Insecure Writer's Support Group, hosted by ninja captain, Alex Cavanaugh. Anyone can join, so hop on over to the IWSG page and sign up!
My first post in this group for a while. I apologize for my absence. I was... deep under the tidal wave of real life called "Moving Across Country." I think, maybe, that I've figured out how to tread water in my daily life again instead of drowning the way that I have been for the past few months. Ha! And I'm trying to prove it to myself by writing this post out early and scheduling it for the correct day. Because, honestly, I don't want to miss it! Being part of your collective support and feeling supported by IWSG has been such an important part of my growth as a writer over the past couple of years. I appreciate it. VERY MUCH.
So, as it always happens after I've signed up for NaNo, I'm suddenly busy with a trillion things to do! I have three manuscripts to edit, a friend coming from out of town to stay for a while, lots of Doctor Who to watch before the 50th anniversary ep airs on November 23rd (I'm going to see it in 3D on the 25th), more to do at the horse barn... it's just a massive pile of everything good. And I'm grateful for that... that it's all good things... it's just...
Why is it that when I commit to do something like NaNo I get an avalanche of everything else that I want or need to do? Is it the Universe messing with me?

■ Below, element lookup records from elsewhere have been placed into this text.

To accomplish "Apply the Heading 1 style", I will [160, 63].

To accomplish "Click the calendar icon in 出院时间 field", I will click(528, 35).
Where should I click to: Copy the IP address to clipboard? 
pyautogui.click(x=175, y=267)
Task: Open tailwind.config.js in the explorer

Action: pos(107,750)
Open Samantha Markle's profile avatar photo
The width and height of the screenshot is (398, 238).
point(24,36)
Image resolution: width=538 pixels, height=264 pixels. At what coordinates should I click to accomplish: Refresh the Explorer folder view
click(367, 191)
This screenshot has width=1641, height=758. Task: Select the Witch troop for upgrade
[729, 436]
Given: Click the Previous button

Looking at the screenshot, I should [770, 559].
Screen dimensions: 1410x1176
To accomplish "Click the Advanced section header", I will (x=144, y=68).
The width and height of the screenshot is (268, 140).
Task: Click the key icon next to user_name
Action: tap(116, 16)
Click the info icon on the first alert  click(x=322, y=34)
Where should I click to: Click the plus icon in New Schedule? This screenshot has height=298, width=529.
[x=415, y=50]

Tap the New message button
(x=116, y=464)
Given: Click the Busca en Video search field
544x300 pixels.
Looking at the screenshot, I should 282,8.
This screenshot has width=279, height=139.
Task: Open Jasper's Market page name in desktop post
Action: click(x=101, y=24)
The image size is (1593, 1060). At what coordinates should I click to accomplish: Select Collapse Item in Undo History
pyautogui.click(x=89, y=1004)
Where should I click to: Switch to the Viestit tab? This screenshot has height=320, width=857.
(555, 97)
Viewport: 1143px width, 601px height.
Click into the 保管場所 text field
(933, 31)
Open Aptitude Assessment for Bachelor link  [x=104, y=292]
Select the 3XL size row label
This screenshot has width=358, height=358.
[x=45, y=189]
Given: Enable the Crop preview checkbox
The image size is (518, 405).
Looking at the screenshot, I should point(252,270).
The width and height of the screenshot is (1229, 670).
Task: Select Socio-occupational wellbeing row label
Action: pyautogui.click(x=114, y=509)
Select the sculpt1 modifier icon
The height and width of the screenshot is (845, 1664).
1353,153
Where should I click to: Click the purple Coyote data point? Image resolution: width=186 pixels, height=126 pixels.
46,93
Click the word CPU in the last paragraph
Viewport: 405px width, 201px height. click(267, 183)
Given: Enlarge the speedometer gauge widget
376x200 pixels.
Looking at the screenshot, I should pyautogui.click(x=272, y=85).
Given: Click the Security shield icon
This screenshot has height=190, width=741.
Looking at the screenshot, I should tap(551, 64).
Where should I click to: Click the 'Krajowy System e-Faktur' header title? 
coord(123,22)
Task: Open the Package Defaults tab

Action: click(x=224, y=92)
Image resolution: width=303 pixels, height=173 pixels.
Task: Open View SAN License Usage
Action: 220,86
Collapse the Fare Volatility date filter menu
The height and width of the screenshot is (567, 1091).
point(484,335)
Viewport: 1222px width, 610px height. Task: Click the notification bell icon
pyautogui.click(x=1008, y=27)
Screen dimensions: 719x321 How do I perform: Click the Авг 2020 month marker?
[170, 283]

Does this happen to anyone else?
Let's hope by the time you read this that I'm seven- or eight-thousand words further along on my manuscript. That's what NaNo is for, and I'd like to think I have the resolve to get there. Fingers crossed... or not, because I need them for typing.
Happy writing, NaNoing, or whatever adventures in make-believe and magic you are having in your creative life today.